A 2015 paper published on using a newer technique to test for DHCMT -
Agillent_Systems said:
Abstract
Oral-Turinabol, dehydrochloromethyltestosterone (DHCMT), is a synthetic anabolic androgenic steroid (AAS) prohibited in sports by the World Anti-Doping Agency. We used accurate-mass measurements by liquid chromatography coupled to a quadrupole time-of-flight (LC/MS Q-TOF) system to investigate DHCMT metabolites.....
...... According to our bibliographic search, no previous studies on the detection of Oral-Turinabol consumption by liquid chromatography-mass spectrometry have been reported...
.... Gas chromatography-mass spectrometry (GC/MS) is the common method of choice for the detection of Oral-Turinabol administration.
So, new methods of testing for the metabolites, in 2015, which would be AFTER 2011.
https://www.agilent.com/cs/library/applications/5991-6019EN.pdf
Here's a state of the science symposium called "RECENT ADVANCES IN DOPING ANALYSIS", April 2018, which is less than a year after Jones got popped, which would qualify as "recent."
Page 29
We presented results at the 2015 MDI Workshop demonstrating the improved capacity of the Agilent 7010 high efficience sources (HES) to detect at levels previously unatainable by the 7000 series systems
NOTE: same systems manufacturer as in the paper, above, previous demonstration of IMPROVED CAPACITY dated the same time as the above paper. However, it is a different technology than in the paper, so, from the same company, we now count at least TWO technological advancements.
Typical GC/MS source designs introduce and electron beam perpendicular to the resulting ion beam......
..... a few years ago, a new high efficiency source (HES) model was introduced by Agilent (7010 source design) which orients the electron beam to be coaxial to the ion beam, minimizing the loss of ion density within the source. These sources were tested for both qualitative and quantitaive analysis in urinary matrices. Results are discussed here.
So, we have the "common method of choice" that is used for DHCMT, being discussed here, with improvements to that method. AS YOU REQUESTED.
A new GC-MS/MS7010 system was installed for system suitability testing at the Montreal Anti-Doping lab in August 2015.....
... Figure 1 compares signals generated in the acquisition window of DHCMT long term metabolite (4-chloro-18-nor-17β-hydroxymethyl-17α-methyl-5a-androst-13-en-3α-ol) for 2 samples injected first on a 7000C system and a second on a 7010 system. On the 7000C system, the two samples generated small signals that were not clearly distinguishable from baseline noise...

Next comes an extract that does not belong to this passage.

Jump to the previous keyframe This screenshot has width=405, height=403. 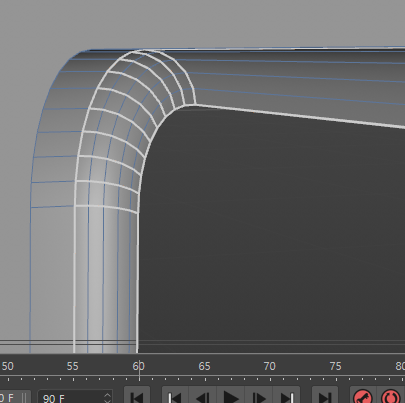[175, 396]
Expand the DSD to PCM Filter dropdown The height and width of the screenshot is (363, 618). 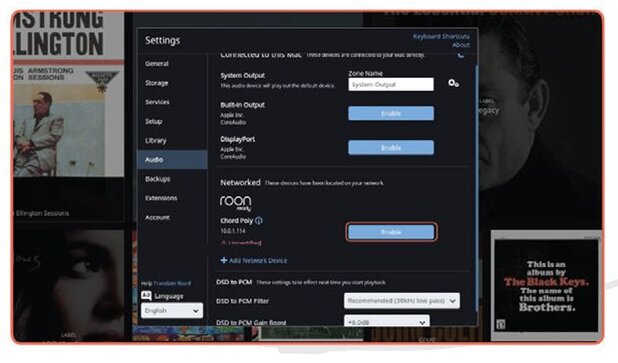pos(402,301)
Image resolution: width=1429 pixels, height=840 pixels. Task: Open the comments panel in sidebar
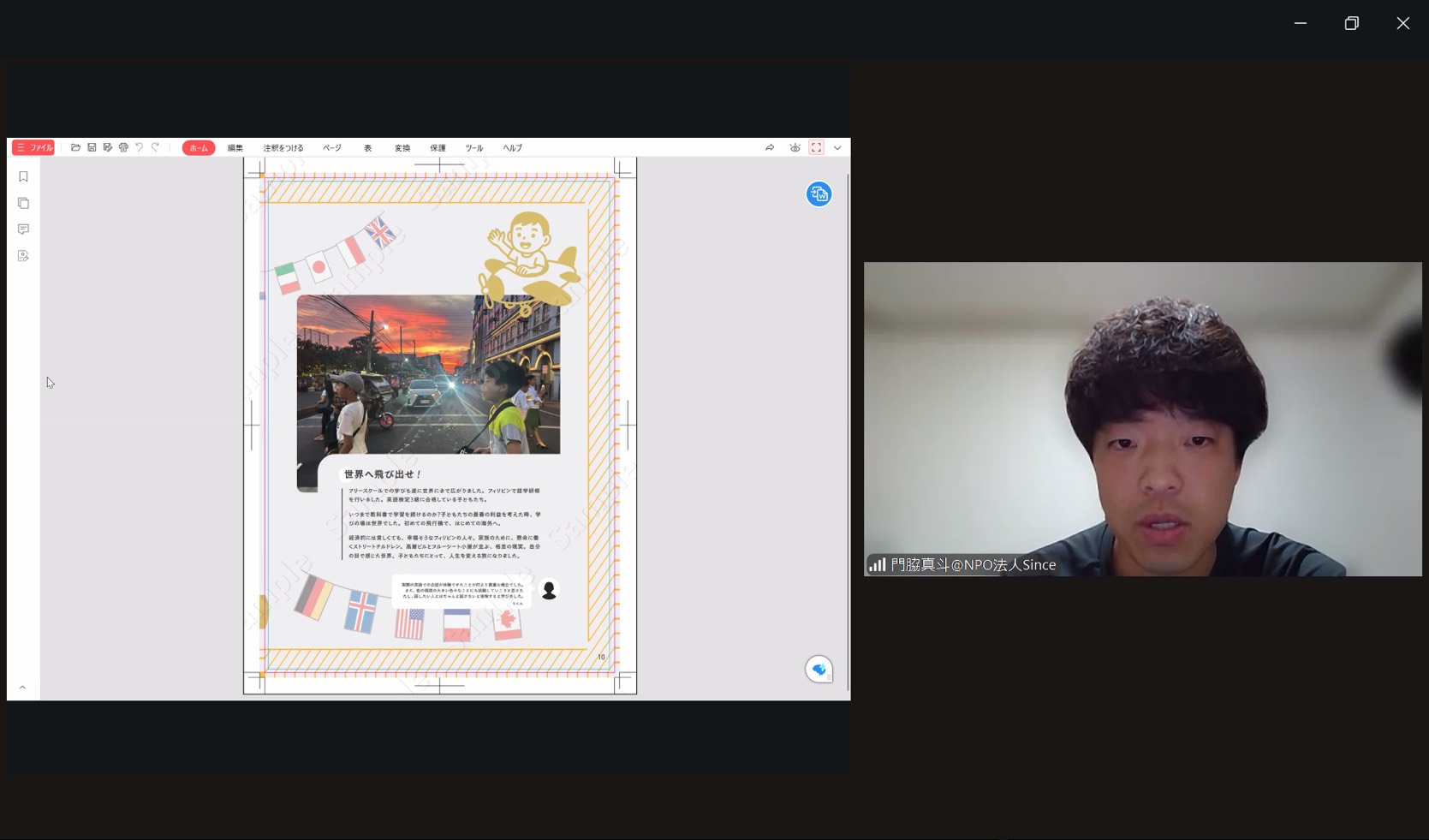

TRANSLATION: In testing the two samples against a baseline/control of infant urine sample, the pre-2015 system did not detect the M3 metabolite in either sample tested, and the two samples one which had very low concentrations of M3 and one which did not, showed up the same in the tests.
... but reanalysis on an HES system clearly establishes the presence of the DHCMT metabolite in sample 2, and its absence from sample 1. Thanks to these new sources, the laboratory has been able to report a number of AAFs at concentrations reaching as low as 10pg/ml, levels previously unachievable by the 7000 series systems.
..... the increased specificity of the 7010 sources allow a clear differntiation from a low concentration positive sample (<50 pg/ml) from a negative sample.
https://www.dshs-koeln.de/fileadmin...ecent_Advances_in_Doping_Analysis_26_2018.pdf
So, yeah, biochemical analytical technology has improved with the passage of years, just like it has for every kind of advanced technology out there. That you demanded proof of this is absurd, but there it is, specifically as it applies to the M3 metabolite for Turinabol.
So, again, fuck off. I'm done with you and your stupidity, and I'm not doing any more research to prove what should be obvious to anyone with a functioning brain.